KK explains the genre’s name saying, “It’s go-go because it keeps on going.” That was one of Chuck Brown’s signatures, he just didn’t like to stop. For instance, at his appearance at the 2003 Essence Festival, where he was scheduled to perform two, back-to-back superlounge shows, he asked, “Do I have to take a break?” Well, no. At that long set, tuba man Phil Frazier, trumpeter Kermit Ruffins and trombonist Stafford Agee all jumped on stage with Chuck Brown & the Soul Searches as the crowd chanted, “Wind Me Up Chuck.”

“Go-go is all types of music mixed together in one – Latin music, church music, rock, funk, pop and it uses every type of instrument,” KK offers. “It’s  music that brings people together and makes you feel good.  Anybody who heard the beat they had to tap their feet even if they didn’t know what it was. There’s always somebody who likes go-go. They’ll  say, ‘What’s that?’ and then they’ll want to hear it again.”

“There are so many things that the {go-go} culture has in common with New Orleans music like call and response, neighborhood shout outs, and heavy percussion,” says Weber, while adding that both cultures boast their own language, vocabulary and dances. “I would compare what the 6th Ward is here to what southeast (the southeast area) is to D.C.”

Weber first heard go-go in the mid-1980s, on New Orleans radio station WAIL-105 FM.  “There was a deejay by the name of Slick Leo who would play go-go music – though I don’t think at the time I knew that’s what it was. There was a particular song that he played called ‘Meet Me at the Go-Go’ by Hot Cold Sweat.

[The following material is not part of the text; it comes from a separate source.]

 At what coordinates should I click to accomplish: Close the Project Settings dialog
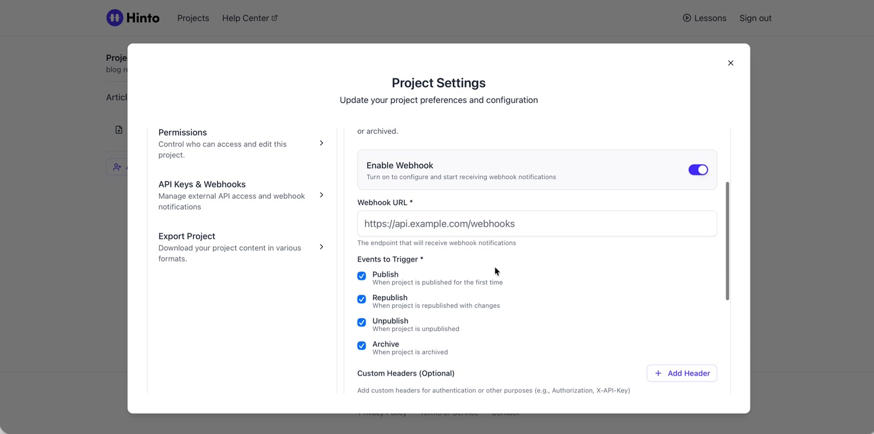(x=731, y=63)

I loved that song.  Slick Leo was playing D.C. go-go music on New Orleans radio. This wasn’t community radio or NPR, this was commercial urban radio. So it’s a little weird – it’s a little off.”

Naturally, she’d heard Chuck Brown & the Soul Searchers’ chart-topping 1978 hit “Bustin’ Loose,” though, she confesses she didn’t quite equate it with go-go. It was while Weber was in high school and listening to Kalamu ya Salaam’s show on WWOZ-90.7FM that she initially heard Chuck Brown. The experience was an important  link in her “connecting the dots” exploration of the musical genre.

“The thing that I’ve come to know about go-go music is that it is more translatable live. So albums aren’t really a thing. Most people get their music through what’s known as PA tapes – bootlegs that were recorded at shows. It’s a live music culture. The band (Chuck Brown Band) has 10 members but that’s not rare. Even the younger bands today will have 10, 11, 12 members. So they’re keeping live music alive in the same way as our young brass bands do.”

KK calls go-go music and its culture a “family affair.”

“Grandparents pass it on to their kids and then they pass it on to their kids and that’s how it keeps going. It doesn’t matter your age. Good music brings good people together.”

Weber, who will be spinning some platters to open the show, can’t emphasize enough how respected Brown was in the D.C. community.  “He was like the mayor of D.C. They just celebrated the 2nd annual Chuck Brown Day and there’s a Chuck Brown Memorial Park.”

KK, who started performing with her father in 2000 at age 20, has a message to those heading to Weber’s go-go birthday celebration. “Tell New Orleans to get ready for us because we’re comin’ and we can’t wait to party with them. We love New Orleans. They remind us of us because they love music.”